> _Collection entries_
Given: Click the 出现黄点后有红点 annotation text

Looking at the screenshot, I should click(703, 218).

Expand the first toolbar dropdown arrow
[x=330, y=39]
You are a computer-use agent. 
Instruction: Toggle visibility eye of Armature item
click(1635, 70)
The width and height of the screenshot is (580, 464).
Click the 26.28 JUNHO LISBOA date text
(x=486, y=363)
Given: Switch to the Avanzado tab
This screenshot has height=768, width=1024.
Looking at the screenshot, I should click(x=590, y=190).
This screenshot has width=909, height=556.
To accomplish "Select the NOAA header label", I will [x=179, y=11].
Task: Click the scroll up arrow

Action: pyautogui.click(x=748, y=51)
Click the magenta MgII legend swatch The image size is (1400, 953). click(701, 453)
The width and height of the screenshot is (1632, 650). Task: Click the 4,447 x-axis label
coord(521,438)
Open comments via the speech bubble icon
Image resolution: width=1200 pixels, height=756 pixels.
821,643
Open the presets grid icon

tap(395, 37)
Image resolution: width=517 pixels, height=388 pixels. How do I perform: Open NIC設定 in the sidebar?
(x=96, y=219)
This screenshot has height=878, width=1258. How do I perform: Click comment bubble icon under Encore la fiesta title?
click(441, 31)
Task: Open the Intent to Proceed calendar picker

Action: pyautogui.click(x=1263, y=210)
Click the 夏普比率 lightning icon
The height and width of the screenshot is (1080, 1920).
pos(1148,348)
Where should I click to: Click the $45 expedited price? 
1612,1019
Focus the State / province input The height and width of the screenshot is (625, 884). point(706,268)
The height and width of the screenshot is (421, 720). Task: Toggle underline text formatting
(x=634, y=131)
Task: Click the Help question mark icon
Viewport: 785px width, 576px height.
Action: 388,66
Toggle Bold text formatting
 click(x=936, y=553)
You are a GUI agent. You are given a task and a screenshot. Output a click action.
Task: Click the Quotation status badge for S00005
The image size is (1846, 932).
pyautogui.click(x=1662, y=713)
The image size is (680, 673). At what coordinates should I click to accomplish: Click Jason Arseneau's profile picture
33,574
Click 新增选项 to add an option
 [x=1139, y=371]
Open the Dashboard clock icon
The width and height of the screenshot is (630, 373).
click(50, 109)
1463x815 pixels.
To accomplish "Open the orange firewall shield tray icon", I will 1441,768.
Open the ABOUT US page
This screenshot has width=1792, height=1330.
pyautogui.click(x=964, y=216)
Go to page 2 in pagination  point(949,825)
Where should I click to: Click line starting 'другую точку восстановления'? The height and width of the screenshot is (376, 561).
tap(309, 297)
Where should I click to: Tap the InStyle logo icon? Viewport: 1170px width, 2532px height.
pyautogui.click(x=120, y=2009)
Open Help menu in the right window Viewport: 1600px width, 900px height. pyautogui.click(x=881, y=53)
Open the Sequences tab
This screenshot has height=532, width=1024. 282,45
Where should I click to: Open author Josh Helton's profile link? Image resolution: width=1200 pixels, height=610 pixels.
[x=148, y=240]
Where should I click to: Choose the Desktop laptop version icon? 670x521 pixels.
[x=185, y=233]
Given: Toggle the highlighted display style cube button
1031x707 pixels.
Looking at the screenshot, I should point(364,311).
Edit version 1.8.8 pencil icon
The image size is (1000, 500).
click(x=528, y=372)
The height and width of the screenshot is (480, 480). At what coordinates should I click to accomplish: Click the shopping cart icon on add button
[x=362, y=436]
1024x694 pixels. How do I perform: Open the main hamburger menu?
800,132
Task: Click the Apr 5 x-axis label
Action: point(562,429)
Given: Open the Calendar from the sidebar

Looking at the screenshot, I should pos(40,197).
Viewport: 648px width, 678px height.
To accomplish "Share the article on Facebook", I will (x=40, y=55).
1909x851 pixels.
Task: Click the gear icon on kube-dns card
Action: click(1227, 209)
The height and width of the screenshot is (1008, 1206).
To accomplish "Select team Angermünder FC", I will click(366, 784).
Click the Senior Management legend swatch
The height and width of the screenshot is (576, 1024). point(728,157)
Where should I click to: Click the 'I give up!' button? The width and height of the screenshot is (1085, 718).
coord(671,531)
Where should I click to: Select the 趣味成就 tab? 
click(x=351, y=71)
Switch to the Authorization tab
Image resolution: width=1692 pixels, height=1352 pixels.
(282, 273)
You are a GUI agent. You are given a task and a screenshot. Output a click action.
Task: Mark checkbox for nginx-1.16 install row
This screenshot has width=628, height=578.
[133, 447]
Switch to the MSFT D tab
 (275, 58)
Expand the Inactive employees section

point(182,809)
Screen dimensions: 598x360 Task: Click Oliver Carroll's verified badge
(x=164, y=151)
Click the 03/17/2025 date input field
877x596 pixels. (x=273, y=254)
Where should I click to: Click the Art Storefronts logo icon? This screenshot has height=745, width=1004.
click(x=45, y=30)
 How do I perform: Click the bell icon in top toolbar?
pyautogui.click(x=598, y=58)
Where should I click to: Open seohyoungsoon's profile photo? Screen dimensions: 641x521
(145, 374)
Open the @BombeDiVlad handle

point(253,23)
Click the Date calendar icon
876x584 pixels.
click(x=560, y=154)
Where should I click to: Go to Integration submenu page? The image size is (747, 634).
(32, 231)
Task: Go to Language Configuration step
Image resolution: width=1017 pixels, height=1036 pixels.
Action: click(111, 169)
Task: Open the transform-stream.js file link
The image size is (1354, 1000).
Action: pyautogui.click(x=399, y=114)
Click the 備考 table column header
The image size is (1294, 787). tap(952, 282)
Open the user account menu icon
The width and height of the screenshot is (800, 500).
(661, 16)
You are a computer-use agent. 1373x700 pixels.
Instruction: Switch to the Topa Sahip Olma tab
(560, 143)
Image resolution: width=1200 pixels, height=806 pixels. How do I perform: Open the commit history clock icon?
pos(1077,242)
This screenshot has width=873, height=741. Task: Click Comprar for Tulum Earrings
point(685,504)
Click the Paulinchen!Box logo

> _Exercise instructions_
The response consists of the lines above that contain "computer".

> _Problem solution_
You are a computer-use agent. 
You are a computer-use agent. 1373x700 pixels.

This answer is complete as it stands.